§ **Stored records**
────────

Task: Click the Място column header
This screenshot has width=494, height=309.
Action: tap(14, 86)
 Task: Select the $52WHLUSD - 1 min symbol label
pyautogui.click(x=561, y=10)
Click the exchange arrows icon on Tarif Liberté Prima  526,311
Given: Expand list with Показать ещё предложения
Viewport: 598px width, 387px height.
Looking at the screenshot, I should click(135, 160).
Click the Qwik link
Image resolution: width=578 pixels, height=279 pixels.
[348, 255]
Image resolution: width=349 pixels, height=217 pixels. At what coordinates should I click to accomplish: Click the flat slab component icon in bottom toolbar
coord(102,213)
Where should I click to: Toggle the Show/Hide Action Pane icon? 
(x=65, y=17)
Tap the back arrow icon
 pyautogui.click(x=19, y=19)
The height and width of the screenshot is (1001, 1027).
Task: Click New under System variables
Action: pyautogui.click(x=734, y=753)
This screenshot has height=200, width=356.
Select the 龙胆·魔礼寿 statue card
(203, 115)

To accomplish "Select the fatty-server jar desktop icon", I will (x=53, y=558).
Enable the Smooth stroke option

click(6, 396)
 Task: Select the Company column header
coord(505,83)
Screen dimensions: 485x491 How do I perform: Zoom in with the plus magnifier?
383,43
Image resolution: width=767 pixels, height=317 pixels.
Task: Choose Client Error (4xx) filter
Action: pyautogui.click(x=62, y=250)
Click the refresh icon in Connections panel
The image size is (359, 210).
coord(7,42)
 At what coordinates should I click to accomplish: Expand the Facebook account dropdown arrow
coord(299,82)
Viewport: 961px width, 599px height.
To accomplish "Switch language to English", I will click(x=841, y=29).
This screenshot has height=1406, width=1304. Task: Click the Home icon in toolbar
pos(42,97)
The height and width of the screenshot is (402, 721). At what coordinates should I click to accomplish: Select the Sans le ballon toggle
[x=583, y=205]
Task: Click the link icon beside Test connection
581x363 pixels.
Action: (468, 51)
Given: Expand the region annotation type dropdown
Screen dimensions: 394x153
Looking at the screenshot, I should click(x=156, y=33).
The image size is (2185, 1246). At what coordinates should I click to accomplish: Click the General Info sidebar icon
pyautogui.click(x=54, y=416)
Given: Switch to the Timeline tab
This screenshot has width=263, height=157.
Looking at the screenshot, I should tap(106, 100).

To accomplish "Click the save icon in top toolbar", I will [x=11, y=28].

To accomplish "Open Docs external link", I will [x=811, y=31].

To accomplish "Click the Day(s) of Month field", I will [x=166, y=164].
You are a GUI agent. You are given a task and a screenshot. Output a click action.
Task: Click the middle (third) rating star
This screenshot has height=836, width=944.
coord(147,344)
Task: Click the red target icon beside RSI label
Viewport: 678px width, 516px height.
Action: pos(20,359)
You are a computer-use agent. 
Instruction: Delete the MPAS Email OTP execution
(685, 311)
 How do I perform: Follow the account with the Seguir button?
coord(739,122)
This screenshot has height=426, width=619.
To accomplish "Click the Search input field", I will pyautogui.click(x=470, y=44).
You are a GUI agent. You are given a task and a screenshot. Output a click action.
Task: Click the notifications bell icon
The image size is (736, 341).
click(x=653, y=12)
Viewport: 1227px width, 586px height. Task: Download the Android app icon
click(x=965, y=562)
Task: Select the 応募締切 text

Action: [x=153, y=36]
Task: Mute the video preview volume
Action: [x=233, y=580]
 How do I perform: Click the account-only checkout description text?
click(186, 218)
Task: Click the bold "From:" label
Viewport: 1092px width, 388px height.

────────

§ **WHAT TO WORK ON**
Please give the count of lines above with "Switch", nothing else.

§ **SOLUTION TO THE PROBLEM**
2